A Belgian Excursion: Watch Those Patterns Repeat

Nach dem Horror von Breendonk musste ich mich unbedingt mit etwas Schönem ablenken, also machte ich mich, nachdem ich wieder in Antwerpen war, auf zum Rubenshaus. Es war allerdings nicht nur das Interesse an der Kunst, das mich bewog, mir die ehemaligen Wirkungsstätte des großen Malers anzusehen, es waren auch persönliche Gründe. Dafür muss ich ein wenig ausholen.

Ich denke, ein Grund, warum Austerlitz so einen Nerv bei mir getroffen hat ist, dass ich mich zu diesem Zeitpunkt eh mit den Themen Erinnerung und Familie auseinandergesetzt habe. Eines Tages erreichten wir als Familie einen Punkt an dem uns klar wurde, dass wir nur sehr wenig über das Leben wissen, dass meine Großeltern väterlicherseits bis zu den 1950ern geführt haben. Leider bemerkt man so etwas immer erst, wenn es (fast) zu spät ist, aber dennoch waren wir fest entschlossen, so viel herauszufinden wie möglich. Das Ergebnis war jedoch relativ enttäuschend: Zu viel Zeit war vergangen, und zu viele Erinnerungen waren verloren. In einem Satz in Austerlitz wird dies sehr deutlich – für mich ist er vielleicht sogar der wichtigste Satz des ganzes Romans: „Was und wie viel ständig in Vergessenheit gerät, mit jedem ausgelöschten Leben, wie die Welt sich sozusagen von selber ausleert, in dem die Geschichten, die an unzähligen Orten und Gegenständen haften, welche selbst keine Fähigkeit zur Erinnerung haben, von niemandem je gehört, aufgezeichnet oder weitererzählt werden.“

Und deswegen fühlte ich mich Austerlitz verbunden, weil ich wie er, wenn auch in sehr viel kleinerem Rahmen, nach etwas suchte, das nicht mehr existiert. Das und die Tatsache, dass mein Vater als Kleinkind eine gewisse Ähnlichkeit mit dem jungen Jacques Austerlitz hatte (bzw. dem Jungen, der als Model herhalten musste): 

 

Wie heißt es doch bei Oscar & Lucinda (ungefähr): In order that I exist, two people must meet. Das braucht es natürlich immer, aber es braucht auch noch mehr: Es braucht einen Krieg, ein Schiff, einen Mann in Matrosenuniform und eine Frau mit einer Vorliebe für ebensolche. Manchmal erscheint es mir wie ein großer Zufall, dass ausgerechnet ein 20-jähriger Mann aus Westfalen und ein 17-jähriges Mädchen aus Mecklenburg aufeinander treffen und eine Familie gründen. Dass gerade dieser furchtbare Krieg die Vorbedingung für diese Begegnung war hat mir immer gestunken, aber ohne ihn hätte es kein Treffen am Strand der Ostsee gegeben; mein Vater wäre nicht geboren worden, und ich würde nicht existieren.

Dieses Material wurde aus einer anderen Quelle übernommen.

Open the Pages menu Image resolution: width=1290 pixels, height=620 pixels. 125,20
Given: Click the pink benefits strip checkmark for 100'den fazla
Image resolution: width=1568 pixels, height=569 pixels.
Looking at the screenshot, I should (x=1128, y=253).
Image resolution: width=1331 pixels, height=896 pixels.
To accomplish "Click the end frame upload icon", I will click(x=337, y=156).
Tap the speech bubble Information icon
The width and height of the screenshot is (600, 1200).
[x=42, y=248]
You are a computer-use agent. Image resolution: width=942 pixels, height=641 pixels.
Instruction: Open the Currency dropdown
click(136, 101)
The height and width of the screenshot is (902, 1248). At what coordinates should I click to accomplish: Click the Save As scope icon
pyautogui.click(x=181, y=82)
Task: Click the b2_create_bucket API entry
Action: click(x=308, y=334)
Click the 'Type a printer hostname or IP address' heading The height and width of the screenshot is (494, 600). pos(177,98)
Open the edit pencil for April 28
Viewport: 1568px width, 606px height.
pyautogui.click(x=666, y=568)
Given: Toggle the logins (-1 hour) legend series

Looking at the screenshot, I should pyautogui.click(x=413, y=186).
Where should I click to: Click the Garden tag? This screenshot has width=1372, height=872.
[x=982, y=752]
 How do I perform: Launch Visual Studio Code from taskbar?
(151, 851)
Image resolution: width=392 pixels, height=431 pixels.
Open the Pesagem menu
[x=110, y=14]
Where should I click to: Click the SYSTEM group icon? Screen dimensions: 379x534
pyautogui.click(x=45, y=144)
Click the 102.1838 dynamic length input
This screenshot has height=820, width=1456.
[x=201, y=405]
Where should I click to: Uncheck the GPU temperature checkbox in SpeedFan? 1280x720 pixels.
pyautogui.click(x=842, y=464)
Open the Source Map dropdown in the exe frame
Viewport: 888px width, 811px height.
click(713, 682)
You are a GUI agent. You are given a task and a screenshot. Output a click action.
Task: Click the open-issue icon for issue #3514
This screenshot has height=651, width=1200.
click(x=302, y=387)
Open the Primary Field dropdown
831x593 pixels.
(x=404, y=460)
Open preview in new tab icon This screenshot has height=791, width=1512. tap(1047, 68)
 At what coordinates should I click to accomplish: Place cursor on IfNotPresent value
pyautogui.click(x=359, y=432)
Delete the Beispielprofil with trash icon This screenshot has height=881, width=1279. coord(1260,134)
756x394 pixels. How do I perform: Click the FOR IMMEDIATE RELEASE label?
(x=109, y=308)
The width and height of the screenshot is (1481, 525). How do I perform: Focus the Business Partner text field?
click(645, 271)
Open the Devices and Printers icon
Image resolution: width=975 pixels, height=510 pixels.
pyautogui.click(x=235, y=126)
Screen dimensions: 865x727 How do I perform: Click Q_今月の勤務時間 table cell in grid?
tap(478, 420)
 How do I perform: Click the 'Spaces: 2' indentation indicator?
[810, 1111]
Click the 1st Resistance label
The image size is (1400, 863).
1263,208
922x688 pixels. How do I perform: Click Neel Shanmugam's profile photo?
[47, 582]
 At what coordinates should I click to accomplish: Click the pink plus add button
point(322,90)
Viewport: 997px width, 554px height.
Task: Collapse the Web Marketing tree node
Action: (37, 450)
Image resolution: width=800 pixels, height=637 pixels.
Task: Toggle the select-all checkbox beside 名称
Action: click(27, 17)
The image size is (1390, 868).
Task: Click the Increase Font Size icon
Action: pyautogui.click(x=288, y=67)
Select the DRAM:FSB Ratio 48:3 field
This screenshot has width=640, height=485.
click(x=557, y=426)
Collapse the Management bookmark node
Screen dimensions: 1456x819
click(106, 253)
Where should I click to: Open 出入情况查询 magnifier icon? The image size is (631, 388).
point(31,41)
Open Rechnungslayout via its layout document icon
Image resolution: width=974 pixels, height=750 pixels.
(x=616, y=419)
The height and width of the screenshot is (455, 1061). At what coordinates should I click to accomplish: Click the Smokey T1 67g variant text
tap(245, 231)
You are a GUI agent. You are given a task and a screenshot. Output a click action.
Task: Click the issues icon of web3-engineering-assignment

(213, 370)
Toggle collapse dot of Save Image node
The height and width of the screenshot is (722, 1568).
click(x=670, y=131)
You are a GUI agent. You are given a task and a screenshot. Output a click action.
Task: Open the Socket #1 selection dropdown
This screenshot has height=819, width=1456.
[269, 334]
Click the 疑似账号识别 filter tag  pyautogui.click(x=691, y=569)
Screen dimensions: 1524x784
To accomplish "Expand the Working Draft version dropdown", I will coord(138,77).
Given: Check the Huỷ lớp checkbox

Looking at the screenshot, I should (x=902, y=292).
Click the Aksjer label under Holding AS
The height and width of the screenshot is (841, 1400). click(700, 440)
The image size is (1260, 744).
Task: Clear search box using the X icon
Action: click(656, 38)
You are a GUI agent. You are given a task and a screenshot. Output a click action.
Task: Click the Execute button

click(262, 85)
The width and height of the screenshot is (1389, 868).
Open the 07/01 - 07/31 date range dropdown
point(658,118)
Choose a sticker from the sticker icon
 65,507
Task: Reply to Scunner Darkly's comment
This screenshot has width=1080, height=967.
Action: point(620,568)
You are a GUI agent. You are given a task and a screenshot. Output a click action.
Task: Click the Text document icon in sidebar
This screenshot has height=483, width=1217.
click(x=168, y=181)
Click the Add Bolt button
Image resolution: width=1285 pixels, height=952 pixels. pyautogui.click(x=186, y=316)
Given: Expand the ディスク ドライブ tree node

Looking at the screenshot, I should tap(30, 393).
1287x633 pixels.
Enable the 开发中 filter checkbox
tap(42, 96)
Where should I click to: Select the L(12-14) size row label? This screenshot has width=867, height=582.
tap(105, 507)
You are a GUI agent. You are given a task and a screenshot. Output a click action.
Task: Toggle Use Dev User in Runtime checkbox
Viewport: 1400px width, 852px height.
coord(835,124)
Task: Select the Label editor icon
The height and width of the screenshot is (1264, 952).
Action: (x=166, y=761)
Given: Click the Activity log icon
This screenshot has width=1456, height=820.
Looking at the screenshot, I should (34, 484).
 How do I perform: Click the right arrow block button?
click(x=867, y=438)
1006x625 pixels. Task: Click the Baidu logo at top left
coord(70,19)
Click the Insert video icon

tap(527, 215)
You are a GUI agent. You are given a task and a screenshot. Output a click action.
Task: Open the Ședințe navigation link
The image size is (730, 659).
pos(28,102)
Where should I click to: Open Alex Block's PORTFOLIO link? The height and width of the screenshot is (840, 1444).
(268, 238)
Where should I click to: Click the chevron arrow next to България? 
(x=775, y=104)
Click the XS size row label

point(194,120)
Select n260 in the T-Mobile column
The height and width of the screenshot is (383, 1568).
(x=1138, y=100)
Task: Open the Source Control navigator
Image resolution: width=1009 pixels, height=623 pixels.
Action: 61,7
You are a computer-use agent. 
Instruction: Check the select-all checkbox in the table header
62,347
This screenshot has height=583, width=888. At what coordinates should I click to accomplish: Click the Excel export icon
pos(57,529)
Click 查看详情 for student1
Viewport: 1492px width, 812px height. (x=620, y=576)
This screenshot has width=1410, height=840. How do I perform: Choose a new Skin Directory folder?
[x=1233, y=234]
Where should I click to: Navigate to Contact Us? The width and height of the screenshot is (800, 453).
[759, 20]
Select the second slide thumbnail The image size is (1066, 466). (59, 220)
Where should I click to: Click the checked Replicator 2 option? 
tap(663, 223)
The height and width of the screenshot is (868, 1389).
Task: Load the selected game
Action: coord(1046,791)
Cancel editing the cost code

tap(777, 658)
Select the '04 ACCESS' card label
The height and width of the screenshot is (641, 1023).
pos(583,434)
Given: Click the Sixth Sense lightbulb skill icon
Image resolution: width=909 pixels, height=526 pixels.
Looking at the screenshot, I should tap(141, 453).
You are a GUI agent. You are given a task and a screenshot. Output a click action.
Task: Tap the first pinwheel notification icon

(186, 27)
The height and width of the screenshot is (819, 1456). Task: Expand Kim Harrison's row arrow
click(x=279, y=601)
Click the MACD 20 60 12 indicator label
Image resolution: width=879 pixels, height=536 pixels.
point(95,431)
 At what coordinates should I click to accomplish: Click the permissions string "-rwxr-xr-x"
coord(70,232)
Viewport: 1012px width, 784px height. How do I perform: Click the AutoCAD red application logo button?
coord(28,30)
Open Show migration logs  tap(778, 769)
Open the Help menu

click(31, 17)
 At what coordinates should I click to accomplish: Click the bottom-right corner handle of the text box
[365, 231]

Mir lag vor allem etwas daran, mehr über meinen mir fremden Großvater herauszufinden. Viele Jahre wusste ich nichts über ihn außer dass er ziemlich streng und Wagnerianer gewesen war – Eigenschaften, die ich beide nicht teile. Aber dann fuhr ich nach Australien und einen Tag vor meiner Abreise erzählte mir meine Oma, dass mein Opa in den Fünfziger Jahren daran gedacht hatte, genau dorthin auszuwandern, was bis dato weder mein Vater noch meine Tante wussten. Dann belegte ich einen Italienischkurs an der Volkshochschule und meine Oma erzählte mir, dass mein Opa genau das gleiche getan hatte. Und schließlich fand ich noch ein Bild von ihm, wie er in der Eingangshalle des Baseler Kunstmuseums steht, wo ich im letzten Jahr gewesen war:

 

Mein Opa liebte offenbar das Reisen. Er hat sämtliche Ausflüge minutiös mit der Kamera dokumentiert. Selbst als er während des Krieges als Koch auf einem Schnellboot im Nordpolarmeer umherkreiste fotografierte er die Mitternachtssonne in der Bucht von Kirkenes als wäre er Tourist auf einer Urlaubsreise. Außerdem interessierte er sich für Fotografie und für vor allem für Kunst. Und er hatte meiner Oma Gedichte geschrieben (die jedoch nicht mehr erhalten sind). Für mich waren das ganz erstaunliche Erkenntnisse, denn in meiner Familie gibt es sonst niemanden, der sich für Kunst oder Fotografie oder das Schreiben interessiert. Ich habe mich immer gefragt, wieso ich als einzige über diese Interessen, über diese Bedürfnisse, verfüge und jetzt muss ich sehen, dass sie wahrscheinlich in meinen Genen liegen. Ist es möglich, dass sich selbst solche Dinge wie der Wunsch eine bestimmte Sprache zu erlernen vererben? Ich war immer eher ein Vertreter der "Erworben"-Fraktion und finde diese Parallelen merkwürdig, um nicht zu sagen unheimlich.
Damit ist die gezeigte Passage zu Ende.